INFORMATION SHOWN:
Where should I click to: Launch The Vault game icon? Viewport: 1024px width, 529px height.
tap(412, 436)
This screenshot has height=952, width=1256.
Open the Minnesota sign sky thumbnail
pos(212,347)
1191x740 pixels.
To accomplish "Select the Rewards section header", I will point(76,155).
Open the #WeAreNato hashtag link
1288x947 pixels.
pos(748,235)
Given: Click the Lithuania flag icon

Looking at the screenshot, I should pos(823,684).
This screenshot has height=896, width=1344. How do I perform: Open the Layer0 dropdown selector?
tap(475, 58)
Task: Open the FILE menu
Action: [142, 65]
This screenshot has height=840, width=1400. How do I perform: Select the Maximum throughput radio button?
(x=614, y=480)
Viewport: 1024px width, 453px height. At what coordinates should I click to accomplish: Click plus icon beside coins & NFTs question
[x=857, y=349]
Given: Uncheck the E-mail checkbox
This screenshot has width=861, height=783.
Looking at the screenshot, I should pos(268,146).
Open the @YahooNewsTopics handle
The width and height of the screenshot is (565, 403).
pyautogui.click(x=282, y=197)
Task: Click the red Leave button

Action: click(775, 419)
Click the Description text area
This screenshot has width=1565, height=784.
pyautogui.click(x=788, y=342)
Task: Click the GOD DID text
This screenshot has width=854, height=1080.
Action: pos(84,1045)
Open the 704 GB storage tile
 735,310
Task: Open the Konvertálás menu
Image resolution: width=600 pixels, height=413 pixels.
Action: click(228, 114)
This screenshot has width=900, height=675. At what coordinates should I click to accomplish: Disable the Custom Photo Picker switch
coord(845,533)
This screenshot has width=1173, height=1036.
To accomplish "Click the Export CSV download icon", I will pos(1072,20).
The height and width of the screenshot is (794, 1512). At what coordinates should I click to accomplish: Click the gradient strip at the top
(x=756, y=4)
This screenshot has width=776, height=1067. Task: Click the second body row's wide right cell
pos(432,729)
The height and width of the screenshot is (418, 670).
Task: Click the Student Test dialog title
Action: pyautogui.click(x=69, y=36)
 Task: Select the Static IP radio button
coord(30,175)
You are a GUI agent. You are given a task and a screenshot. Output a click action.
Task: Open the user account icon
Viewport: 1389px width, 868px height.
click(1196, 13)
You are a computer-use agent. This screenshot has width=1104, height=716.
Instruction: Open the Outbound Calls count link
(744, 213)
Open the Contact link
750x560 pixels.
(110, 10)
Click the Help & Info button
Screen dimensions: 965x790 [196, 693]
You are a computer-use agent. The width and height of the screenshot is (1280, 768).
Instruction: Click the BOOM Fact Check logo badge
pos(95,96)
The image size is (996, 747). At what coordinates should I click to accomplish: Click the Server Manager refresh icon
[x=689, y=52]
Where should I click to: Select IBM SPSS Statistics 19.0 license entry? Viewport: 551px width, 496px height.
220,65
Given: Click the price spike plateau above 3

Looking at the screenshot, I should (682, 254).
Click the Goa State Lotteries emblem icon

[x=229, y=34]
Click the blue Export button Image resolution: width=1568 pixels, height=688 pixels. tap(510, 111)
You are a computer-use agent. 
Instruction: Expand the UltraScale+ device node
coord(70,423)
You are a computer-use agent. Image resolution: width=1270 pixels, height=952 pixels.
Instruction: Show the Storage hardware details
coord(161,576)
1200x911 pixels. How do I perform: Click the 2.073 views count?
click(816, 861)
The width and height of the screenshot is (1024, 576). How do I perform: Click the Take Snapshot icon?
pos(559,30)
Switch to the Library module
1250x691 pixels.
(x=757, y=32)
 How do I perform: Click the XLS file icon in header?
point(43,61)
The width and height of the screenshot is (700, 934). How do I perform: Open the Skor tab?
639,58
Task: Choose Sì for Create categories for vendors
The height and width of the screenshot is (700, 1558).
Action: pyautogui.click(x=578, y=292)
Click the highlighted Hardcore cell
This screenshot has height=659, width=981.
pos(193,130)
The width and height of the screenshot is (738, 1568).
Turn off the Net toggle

WORK TASK: Would you restate the material above word for word?

ANSWER SPACE:
Where should I click to: Launch The Vault game icon? Viewport: 1024px width, 529px height.
tap(412, 436)
This screenshot has height=952, width=1256.
Open the Minnesota sign sky thumbnail
pos(212,347)
1191x740 pixels.
To accomplish "Select the Rewards section header", I will point(76,155).
Open the #WeAreNato hashtag link
1288x947 pixels.
pos(748,235)
Given: Click the Lithuania flag icon

Looking at the screenshot, I should pos(823,684).
This screenshot has height=896, width=1344. How do I perform: Open the Layer0 dropdown selector?
tap(475, 58)
Task: Open the FILE menu
Action: [142, 65]
This screenshot has height=840, width=1400. How do I perform: Select the Maximum throughput radio button?
(x=614, y=480)
Viewport: 1024px width, 453px height. At what coordinates should I click to accomplish: Click plus icon beside coins & NFTs question
[x=857, y=349]
Given: Uncheck the E-mail checkbox
This screenshot has width=861, height=783.
Looking at the screenshot, I should pos(268,146).
Open the @YahooNewsTopics handle
The width and height of the screenshot is (565, 403).
pyautogui.click(x=282, y=197)
Task: Click the red Leave button

Action: click(775, 419)
Click the Description text area
This screenshot has width=1565, height=784.
pyautogui.click(x=788, y=342)
Task: Click the GOD DID text
This screenshot has width=854, height=1080.
Action: pos(84,1045)
Open the 704 GB storage tile
 735,310
Task: Open the Konvertálás menu
Image resolution: width=600 pixels, height=413 pixels.
Action: click(228, 114)
This screenshot has width=900, height=675. At what coordinates should I click to accomplish: Disable the Custom Photo Picker switch
coord(845,533)
This screenshot has width=1173, height=1036.
To accomplish "Click the Export CSV download icon", I will pos(1072,20).
The height and width of the screenshot is (794, 1512). At what coordinates should I click to accomplish: Click the gradient strip at the top
(x=756, y=4)
This screenshot has width=776, height=1067. Task: Click the second body row's wide right cell
pos(432,729)
The height and width of the screenshot is (418, 670).
Task: Click the Student Test dialog title
Action: pyautogui.click(x=69, y=36)
 Task: Select the Static IP radio button
coord(30,175)
You are a GUI agent. You are given a task and a screenshot. Output a click action.
Task: Open the user account icon
Viewport: 1389px width, 868px height.
click(1196, 13)
You are a computer-use agent. This screenshot has width=1104, height=716.
Instruction: Open the Outbound Calls count link
(744, 213)
Open the Contact link
750x560 pixels.
(110, 10)
Click the Help & Info button
Screen dimensions: 965x790 [196, 693]
You are a computer-use agent. The width and height of the screenshot is (1280, 768).
Instruction: Click the BOOM Fact Check logo badge
pos(95,96)
The image size is (996, 747). At what coordinates should I click to accomplish: Click the Server Manager refresh icon
[x=689, y=52]
Where should I click to: Select IBM SPSS Statistics 19.0 license entry? Viewport: 551px width, 496px height.
220,65
Given: Click the price spike plateau above 3

Looking at the screenshot, I should (682, 254).
Click the Goa State Lotteries emblem icon

[x=229, y=34]
Click the blue Export button Image resolution: width=1568 pixels, height=688 pixels. tap(510, 111)
You are a computer-use agent. 
Instruction: Expand the UltraScale+ device node
coord(70,423)
You are a computer-use agent. Image resolution: width=1270 pixels, height=952 pixels.
Instruction: Show the Storage hardware details
coord(161,576)
1200x911 pixels. How do I perform: Click the 2.073 views count?
click(816, 861)
The width and height of the screenshot is (1024, 576). How do I perform: Click the Take Snapshot icon?
pos(559,30)
Switch to the Library module
1250x691 pixels.
(x=757, y=32)
 How do I perform: Click the XLS file icon in header?
point(43,61)
The width and height of the screenshot is (700, 934). How do I perform: Open the Skor tab?
639,58
Task: Choose Sì for Create categories for vendors
The height and width of the screenshot is (700, 1558).
Action: pyautogui.click(x=578, y=292)
Click the highlighted Hardcore cell
This screenshot has height=659, width=981.
pos(193,130)
The width and height of the screenshot is (738, 1568).
Turn off the Net toggle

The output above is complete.